How did JUSTIN Vineyards & Winery come about?
When I went to Paso Robles in 1981, there were eight wineries – today, there are over 200. Hard work was the motivating factor. As a banker, I had opportunities to live and travel around the world and try the best wines. I fell in love with the idea because I grew up in San Francisco and I watched Mondavi develop in the 1960s. At that time, there were only 20 or so wineries in all of Napa – today, there are 450.
I didn’t want to be just another wine guy in Napa or Sonoma. Paso Robles had these fledging wineries and had all the reasons viticulturally for why you could grow good grapes and in turn make good wine. So I invested and bought the land and planted vineyards, and started making wine in the mid-1980s.

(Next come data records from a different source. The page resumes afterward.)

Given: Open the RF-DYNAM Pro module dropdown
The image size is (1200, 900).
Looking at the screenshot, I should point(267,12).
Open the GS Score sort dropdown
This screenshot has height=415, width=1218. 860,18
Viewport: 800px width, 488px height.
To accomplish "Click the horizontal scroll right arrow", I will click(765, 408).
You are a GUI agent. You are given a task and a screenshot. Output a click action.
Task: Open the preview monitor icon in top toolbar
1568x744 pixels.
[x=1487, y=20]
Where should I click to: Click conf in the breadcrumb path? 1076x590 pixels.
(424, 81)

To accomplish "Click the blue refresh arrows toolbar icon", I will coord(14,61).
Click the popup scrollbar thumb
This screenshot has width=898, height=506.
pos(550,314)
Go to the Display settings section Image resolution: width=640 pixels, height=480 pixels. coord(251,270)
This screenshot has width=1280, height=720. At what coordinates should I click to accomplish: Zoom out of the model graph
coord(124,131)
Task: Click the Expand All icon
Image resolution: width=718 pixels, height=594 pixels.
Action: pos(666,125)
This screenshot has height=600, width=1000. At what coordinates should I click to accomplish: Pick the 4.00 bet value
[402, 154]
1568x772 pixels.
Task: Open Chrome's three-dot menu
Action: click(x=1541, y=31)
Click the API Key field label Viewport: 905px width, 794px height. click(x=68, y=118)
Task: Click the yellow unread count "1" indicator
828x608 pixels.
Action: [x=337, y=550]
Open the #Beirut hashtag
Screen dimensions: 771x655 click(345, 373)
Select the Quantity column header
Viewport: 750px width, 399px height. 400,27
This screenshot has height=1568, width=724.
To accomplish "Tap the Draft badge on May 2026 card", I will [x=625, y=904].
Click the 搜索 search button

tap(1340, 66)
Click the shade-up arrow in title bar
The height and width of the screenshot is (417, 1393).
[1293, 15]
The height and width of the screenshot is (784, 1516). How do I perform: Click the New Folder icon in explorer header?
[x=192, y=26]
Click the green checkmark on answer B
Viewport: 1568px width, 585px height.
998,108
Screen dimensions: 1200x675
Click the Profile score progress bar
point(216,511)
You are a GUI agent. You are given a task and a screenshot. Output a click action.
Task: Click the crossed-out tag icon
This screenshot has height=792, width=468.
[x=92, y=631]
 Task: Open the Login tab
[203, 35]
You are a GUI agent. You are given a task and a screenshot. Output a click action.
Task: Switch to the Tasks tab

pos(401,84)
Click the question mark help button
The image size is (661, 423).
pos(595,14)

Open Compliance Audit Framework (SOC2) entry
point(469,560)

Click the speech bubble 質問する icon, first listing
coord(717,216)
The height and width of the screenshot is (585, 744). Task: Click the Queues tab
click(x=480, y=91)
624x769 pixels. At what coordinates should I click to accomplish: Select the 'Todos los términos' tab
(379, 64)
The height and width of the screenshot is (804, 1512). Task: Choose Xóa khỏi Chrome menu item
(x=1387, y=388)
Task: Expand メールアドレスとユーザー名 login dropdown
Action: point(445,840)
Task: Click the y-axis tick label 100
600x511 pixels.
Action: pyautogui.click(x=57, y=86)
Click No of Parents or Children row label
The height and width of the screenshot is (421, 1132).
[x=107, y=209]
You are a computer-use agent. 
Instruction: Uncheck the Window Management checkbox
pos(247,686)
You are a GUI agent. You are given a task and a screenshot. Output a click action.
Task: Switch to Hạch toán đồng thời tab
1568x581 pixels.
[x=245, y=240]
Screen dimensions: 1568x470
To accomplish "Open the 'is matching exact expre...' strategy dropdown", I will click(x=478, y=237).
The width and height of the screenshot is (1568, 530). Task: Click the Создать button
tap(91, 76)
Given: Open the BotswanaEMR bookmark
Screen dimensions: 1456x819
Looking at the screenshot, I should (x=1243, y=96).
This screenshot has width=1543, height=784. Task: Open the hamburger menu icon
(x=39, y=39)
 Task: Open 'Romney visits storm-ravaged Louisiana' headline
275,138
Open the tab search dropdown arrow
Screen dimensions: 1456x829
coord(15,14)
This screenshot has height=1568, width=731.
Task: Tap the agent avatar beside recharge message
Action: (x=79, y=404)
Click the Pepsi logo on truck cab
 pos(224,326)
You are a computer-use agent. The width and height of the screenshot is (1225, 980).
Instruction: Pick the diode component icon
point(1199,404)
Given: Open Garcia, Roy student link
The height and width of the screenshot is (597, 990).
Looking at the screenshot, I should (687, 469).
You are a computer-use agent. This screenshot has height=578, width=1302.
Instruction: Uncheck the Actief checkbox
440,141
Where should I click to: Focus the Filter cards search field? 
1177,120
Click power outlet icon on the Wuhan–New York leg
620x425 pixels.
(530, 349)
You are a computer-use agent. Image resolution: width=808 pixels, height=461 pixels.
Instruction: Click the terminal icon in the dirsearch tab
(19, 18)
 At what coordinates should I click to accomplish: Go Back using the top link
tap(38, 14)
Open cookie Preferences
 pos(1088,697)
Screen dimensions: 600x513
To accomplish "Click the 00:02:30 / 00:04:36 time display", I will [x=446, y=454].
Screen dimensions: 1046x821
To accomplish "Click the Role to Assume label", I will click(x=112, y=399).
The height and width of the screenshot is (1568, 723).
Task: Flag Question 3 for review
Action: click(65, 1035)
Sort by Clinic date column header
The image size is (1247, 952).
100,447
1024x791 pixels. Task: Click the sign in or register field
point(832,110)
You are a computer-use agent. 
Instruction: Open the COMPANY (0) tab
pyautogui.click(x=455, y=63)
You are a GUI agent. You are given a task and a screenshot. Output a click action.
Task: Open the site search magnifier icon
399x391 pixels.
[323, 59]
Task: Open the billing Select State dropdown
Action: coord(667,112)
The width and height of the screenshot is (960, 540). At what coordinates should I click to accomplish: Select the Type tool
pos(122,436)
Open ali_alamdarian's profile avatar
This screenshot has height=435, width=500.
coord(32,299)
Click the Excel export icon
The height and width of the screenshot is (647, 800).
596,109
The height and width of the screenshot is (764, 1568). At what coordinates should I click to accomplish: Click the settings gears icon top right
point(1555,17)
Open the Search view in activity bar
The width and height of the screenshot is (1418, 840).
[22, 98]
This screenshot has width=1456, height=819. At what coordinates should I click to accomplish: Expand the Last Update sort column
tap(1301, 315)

Towards the end of that decade, I left my banking job and headed full time into the wine industry. I watched a sleepy town of 8,000 people become one of the most recognized wine regions in the world. Last year, Wine Spectator felt the number one wine in the world was from Paso Robles.
It has always been a labor of love, but it took some foresight, leadership, and applying a business savvy that hadn’t heretofore been applied too often to the wine industry. When you want to make a business out of it, you have to impose the standards that apply to any business. So I did that, and after 30 odd years, we have been very successful in sales and it has been very profitable.
Working in the wine industry and trying to lead this talented area into the limelight has been the most rewarding thing I could imagine doing. That culminated at the end of 2010 when I sold the business to the largest agricultural family in the state of California. That has taken us to another level not only in terms of quality, sales, and distribution but also in terms of fiscal responsibility, and community responsibility and awareness, and that is even more rewarding.
I’m still very much involved. But it’s a whole new chapter in the winery’s history.
Has it become what you expected when you entered the industry and was your vision received positively from day one?
Yes, because everybody likes the underdog; it helped to not be from a traditional growing region like Napa or Sonoma. There are sound financial reasons why that helped, particularly regarding the cost of land: the start-up costs were less than they would have been elsewhere. We can still sell our product for the same price as our friends up in the North Coast, but our margins are wider because our raw material costs are less, as are capital start-up costs.
My vision was to be self-sufficient, to have my own business, to be a leader within the industry, and to be recognized for the quality product I made, but not to measure in terms of cases, dollars, or sales. And I achieved my objective.
At what stage of the process do you know what that final product is going to be?
Wine is made in the vineyard, so you have to be attuned to what is going on there. If you’re out there during pre-harvest when the buds are starting to break out and miniature grape clusters are forming, you can tell if you had enough rain over the winter months or if it was hot by how the vines wake up; you can tell under what conditions they were asleep over the past six months.
From there, you monitor them during the growing season and you can see if you’re getting the ripeness you need.
After that, the less one interferes, the better. If you’re handed not only a bountiful but high quality harvest, the most minimal involvement is probably going to result in the best quality.
If you don’t get such a good hand, it becomes about what games you can play to tweak it. But it’s probably too late at that stage.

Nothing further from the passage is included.